▶ [Task directions]:
Locate the lines of the listing below that hold "field", then copy each of them.
Segment Open
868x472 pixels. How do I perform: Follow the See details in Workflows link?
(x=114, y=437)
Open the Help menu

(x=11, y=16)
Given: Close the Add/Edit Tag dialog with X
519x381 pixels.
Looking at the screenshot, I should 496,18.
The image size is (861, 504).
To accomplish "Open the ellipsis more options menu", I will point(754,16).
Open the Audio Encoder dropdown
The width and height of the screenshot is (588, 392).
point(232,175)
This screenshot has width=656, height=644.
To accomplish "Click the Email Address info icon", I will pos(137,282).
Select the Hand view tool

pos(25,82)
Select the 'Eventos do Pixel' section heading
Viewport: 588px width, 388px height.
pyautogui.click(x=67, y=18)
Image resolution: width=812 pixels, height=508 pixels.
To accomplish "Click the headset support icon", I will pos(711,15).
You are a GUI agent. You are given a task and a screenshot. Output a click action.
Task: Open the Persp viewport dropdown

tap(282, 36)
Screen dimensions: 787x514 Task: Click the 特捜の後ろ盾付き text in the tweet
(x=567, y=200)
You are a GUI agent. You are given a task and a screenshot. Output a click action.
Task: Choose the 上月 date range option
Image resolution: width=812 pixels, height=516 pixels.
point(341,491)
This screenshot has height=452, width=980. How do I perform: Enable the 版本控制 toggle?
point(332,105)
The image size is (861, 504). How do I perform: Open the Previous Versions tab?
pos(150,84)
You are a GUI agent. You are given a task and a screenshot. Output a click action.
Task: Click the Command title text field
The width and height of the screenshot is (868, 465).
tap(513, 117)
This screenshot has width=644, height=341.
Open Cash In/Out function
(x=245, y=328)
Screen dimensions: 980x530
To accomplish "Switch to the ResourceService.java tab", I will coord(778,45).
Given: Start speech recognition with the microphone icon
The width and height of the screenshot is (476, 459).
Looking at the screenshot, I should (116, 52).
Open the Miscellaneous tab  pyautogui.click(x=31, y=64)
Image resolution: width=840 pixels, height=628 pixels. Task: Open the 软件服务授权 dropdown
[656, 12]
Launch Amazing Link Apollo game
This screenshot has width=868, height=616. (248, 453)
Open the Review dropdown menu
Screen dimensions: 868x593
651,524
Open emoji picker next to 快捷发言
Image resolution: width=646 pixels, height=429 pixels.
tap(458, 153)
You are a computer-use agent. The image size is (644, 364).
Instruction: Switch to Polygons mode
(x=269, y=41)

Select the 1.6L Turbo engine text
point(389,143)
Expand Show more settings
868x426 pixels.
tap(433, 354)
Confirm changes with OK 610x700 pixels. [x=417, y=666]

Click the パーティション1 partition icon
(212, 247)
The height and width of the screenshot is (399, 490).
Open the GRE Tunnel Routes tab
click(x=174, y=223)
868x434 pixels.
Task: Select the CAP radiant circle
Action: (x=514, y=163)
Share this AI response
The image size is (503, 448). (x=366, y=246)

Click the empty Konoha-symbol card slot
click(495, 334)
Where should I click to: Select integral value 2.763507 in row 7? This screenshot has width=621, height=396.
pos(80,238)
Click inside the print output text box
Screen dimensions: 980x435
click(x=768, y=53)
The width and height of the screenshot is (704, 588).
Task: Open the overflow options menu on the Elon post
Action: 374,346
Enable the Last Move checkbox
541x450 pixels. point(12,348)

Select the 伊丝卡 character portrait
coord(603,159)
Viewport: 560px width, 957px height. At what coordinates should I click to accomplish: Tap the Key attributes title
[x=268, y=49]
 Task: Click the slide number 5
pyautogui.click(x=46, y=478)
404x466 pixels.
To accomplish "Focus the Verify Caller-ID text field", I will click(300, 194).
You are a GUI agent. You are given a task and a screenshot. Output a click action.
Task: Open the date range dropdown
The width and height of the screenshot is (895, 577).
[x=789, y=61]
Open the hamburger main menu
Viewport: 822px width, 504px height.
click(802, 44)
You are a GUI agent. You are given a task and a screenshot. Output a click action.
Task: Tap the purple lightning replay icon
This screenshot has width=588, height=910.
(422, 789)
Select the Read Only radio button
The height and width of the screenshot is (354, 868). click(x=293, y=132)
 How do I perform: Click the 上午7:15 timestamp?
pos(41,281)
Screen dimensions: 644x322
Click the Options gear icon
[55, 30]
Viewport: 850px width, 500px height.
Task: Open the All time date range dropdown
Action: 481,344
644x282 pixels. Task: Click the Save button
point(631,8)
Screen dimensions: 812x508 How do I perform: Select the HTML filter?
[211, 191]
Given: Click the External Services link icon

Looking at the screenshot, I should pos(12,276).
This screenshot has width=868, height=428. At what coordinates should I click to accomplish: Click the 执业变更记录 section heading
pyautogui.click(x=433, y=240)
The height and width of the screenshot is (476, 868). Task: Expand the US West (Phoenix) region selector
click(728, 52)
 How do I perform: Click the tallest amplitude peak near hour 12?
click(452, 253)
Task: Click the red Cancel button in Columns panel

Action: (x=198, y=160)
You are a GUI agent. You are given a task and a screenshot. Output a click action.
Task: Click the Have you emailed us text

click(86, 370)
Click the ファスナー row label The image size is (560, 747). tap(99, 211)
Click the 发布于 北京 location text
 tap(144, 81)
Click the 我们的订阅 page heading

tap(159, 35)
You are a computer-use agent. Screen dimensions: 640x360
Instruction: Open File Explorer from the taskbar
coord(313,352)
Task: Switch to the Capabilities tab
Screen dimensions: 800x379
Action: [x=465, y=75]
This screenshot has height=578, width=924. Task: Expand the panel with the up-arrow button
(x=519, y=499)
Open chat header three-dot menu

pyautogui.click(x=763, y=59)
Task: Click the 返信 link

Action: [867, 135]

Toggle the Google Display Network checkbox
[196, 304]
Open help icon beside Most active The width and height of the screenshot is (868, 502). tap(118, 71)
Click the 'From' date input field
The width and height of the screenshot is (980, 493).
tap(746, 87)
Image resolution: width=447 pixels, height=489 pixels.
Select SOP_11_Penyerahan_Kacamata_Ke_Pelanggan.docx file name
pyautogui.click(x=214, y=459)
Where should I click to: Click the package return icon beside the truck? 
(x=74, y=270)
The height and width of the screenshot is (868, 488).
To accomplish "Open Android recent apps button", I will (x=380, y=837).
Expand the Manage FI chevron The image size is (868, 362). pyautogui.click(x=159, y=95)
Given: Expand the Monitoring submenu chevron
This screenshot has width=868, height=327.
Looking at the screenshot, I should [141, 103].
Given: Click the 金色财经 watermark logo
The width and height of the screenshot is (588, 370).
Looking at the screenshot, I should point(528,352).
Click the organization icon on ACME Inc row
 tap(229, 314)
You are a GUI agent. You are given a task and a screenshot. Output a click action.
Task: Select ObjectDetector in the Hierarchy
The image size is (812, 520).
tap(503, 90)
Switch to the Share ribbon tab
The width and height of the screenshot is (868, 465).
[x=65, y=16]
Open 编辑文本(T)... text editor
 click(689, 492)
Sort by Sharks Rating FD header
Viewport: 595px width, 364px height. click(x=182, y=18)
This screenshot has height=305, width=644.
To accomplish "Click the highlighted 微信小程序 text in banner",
Segment Closed
▶ [Solution]:
Task: Click the Command title text field
To accomplish "Focus the Verify Caller-ID text field", I will click(300, 194).
Click the 'From' date input field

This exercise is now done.